Did you think it would matter to me or the class that you are libertarian? And why didn't you speak up when I was specifically asked for libertarians to help us understand contracts?I've never understood the good of having political views that you don't believe in strongly enough to defend in public settings, personally.

Posted by: Simon | Apr 30, 2006 1:41:01 AM

I wouldn't go that far. We'll keep the Senate, and although I am one of the few Republicans that thinks this to be the case (I've been saying this since the fall, but I think it's literally me and, as of Friday, David Brooks saying so), while I think you'll win the House, it'll be a white elephant for the Dems.

Posted by: Simon | Apr 30, 2006 1:38:38 AM

On the topic, I recently came across this very funny comic...

it's worth a look and good for a bitter laugh.

Posted by: Paul Gowder | Apr 29, 2006 11:33:40 PM

I'll send you an email.

Posted by: Bev | Apr 29, 2006 9:53:44 PM


Did you think it would matter to me or the class that you are libertarian?

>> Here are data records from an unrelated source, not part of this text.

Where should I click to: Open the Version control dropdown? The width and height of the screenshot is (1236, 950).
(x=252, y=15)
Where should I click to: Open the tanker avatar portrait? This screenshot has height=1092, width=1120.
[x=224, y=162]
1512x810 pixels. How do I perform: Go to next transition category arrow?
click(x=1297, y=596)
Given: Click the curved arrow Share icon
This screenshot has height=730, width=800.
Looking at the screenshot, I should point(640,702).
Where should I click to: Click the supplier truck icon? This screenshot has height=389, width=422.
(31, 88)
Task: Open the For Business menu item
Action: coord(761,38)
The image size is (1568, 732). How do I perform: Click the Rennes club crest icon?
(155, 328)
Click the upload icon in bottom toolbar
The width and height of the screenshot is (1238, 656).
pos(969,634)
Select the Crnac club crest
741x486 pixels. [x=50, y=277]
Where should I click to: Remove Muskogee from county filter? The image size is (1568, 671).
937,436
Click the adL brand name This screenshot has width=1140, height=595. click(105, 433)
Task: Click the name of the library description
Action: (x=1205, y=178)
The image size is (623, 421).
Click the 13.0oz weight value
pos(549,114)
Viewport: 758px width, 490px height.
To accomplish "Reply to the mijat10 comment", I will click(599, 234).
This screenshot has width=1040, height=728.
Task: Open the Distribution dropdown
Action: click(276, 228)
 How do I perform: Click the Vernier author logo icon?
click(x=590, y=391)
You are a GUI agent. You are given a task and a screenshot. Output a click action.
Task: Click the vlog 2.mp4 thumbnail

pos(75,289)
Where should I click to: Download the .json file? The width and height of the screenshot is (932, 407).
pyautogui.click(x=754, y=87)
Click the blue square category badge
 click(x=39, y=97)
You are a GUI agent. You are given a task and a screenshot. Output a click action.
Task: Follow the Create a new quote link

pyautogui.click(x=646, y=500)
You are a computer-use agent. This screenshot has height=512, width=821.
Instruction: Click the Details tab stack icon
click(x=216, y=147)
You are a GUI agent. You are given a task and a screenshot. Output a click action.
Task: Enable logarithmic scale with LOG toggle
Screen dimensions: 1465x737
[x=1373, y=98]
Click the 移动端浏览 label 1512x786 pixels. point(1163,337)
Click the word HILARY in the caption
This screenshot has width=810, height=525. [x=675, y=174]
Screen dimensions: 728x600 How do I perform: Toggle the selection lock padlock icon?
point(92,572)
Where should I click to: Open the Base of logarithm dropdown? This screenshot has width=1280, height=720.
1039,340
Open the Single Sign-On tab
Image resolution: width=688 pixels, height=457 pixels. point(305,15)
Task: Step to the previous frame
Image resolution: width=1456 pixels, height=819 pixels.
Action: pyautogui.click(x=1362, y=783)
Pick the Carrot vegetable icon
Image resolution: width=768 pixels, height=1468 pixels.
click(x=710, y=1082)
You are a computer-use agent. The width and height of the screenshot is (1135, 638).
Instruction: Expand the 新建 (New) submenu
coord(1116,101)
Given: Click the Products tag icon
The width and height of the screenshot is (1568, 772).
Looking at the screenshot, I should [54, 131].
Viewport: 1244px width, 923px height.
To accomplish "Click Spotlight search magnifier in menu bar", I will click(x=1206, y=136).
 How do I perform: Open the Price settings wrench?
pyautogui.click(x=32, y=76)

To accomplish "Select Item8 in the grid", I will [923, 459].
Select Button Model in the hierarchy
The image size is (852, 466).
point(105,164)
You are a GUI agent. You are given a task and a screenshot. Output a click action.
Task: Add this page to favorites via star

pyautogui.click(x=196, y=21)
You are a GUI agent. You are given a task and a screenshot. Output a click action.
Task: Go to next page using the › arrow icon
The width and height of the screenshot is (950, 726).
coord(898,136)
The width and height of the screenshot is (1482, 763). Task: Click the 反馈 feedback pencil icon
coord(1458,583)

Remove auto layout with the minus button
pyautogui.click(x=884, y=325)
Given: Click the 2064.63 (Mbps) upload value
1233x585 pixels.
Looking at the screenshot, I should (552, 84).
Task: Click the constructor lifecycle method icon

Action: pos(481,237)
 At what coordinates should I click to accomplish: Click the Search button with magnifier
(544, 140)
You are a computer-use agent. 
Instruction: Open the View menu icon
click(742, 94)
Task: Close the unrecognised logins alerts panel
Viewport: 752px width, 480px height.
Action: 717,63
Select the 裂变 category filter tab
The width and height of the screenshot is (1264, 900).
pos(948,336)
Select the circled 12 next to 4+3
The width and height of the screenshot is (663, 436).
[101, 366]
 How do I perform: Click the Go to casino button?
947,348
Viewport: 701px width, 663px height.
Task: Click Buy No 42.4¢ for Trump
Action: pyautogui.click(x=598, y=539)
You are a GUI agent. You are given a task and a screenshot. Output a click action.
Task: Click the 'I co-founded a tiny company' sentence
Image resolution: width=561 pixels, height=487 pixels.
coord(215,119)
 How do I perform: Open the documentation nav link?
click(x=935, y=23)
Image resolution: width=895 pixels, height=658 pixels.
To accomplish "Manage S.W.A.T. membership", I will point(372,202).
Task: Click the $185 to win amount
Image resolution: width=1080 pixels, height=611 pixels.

And why didn't you speak up when I was specifically asked for libertarians to help us understand contracts?

Posted by: Ethan Leib | Apr 29, 2006 9:09:03 PM

Now that class is over, I can out myself: I'm a libertarian.

For many years, my party has used the following slogan: "Enough is Enough: Vote Libertarian." However, I am left wondering if this coincidence is a good sign for the Democrats...or a sign that they are getting desperate.

But that's neither here nor there... Perhaps one of the reasons that people can't figure out the Democrats is that the media (and the general public) has a hard time noticing anyone but the two major parties - so anyone who disagrees with the current administration gets dumped in the Democratic bin. Since so many people currently disagree with the administration (including people who might otherwise be categorized as conservative), this may lead to an appearance of dilution of message...

But if the media did manage to more sharply define the borders of Democrats, would this be helpful? Sure, the Republicans have some clear positions - and those positions have driven me away from that party. The Democrats just aren't as offensive to my sense of liberty. But that's just me.

Posted by: Bev | Apr 29, 2006 8:48:23 PM

"In 1932, Walter Lippmann famously remarked that Franklin Delano Roosevelt was a 'pleasant man who without any important qualifications for the office, would very much like to be President.'" http://www.nybooks.com/articles/article-preview?article_id=16957

Lippmann's assessment was wrong and so is yours. When the other party is imploding due to the consequences of disasterous and foolish policies, you represent yourself as bland, unassuming, and utterly inoffensive. The Democrats will win big this year, and a simple, easy to remember slogan like The Contract with America or Had Enough? is just the ticket.

Posted by: Bart Motes | Apr 29, 2006 8:08:12 PM

Howard Dean and the DNC have posted the following Ten Point Agenda on the Democratic web site. The elected Dems need to articulate them in public. But whatever their shortcomings, if the US voters once again follow the wisdom(?) of "Better strong and wrong than weak and right" as Bill Clinton warned in 2004, then they deserve what they will get.